APES has an online petition opposing the fish farms, which has generated more than 3000 signators.
Belliveau said in the news release that, “This government is committed to science-based decisions that strike the right balance between environmental concerns and allowing the industry to develop in a sustainable way.” The issue of science has been a controversial one for Belliveau. His department has repeatedly refused to disclose what science they possess regarding the effects on habitat and other species and, in an interview in the documentary Salmon Wars, Belliveau admits that the science he continually refers to is held by federal agencies and has never been in the possession of his department.
The Cohen Commission Report release Wednesday discussed the probable negative effect of salmon farms on the wild stocks and, among its 75 recommendations, urged that the government take a “precautionary approach” to protecting wild salmon.
Loch Duart promotes itself as a progressive company, selling “high quality salmon from the Highlands of Scotland.”

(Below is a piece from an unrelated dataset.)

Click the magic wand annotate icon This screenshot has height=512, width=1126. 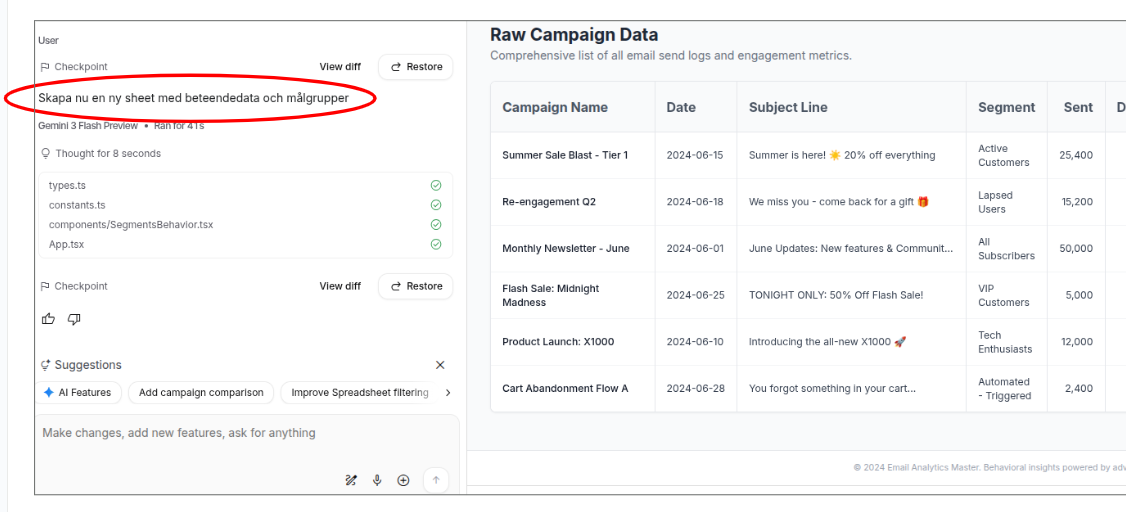(x=351, y=480)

The firm has not received a warm welcome in the community. In a letter to Loch Duart from the Association for the Preservation of the Eastern Shore, officers of that group told the firm that “80-90% of the citizens of the Eastern Shore are against Loch Duart coming here.”
Sustainable salmon scam?
“Many citizens have researched Loch Duart online and are aware of its terrible record,” continued the letter. “They have learned that Loch Duart is in no way better than any other salmon farm although they always claim to be. They are among the companies with most extensive use of toxic chemicals in all of Scotland. It´s also widely known that Loch Duart Ltd has an appalling track record on escapes. The people of the Eastern Shore do not want Loch Duart despoiling their pristine coastline, polluting their coastal waters and spoiling their sustainable fisheries and industries.”
Aquaculture activist Don Staniford has referred to Loch Duart’s “sustainable salmon scam” in blogs and internet postings In the past weeks, there have been rumblings on the Eastern Shore that Loch Duart may be considering pulling out of the project.
The application withdrawal is the second of its kind this year. In February, Cooke Aquaculture withdrew a lease application for a massive, 1,000,000-million fish industrial salmon farm in the outer Shelburne Harbour after 700,000 fish at an adjoining site were slaughtered due to an infectious salmon anemia (ISA) outbreak there. The entire harbour was subsequently quarantined.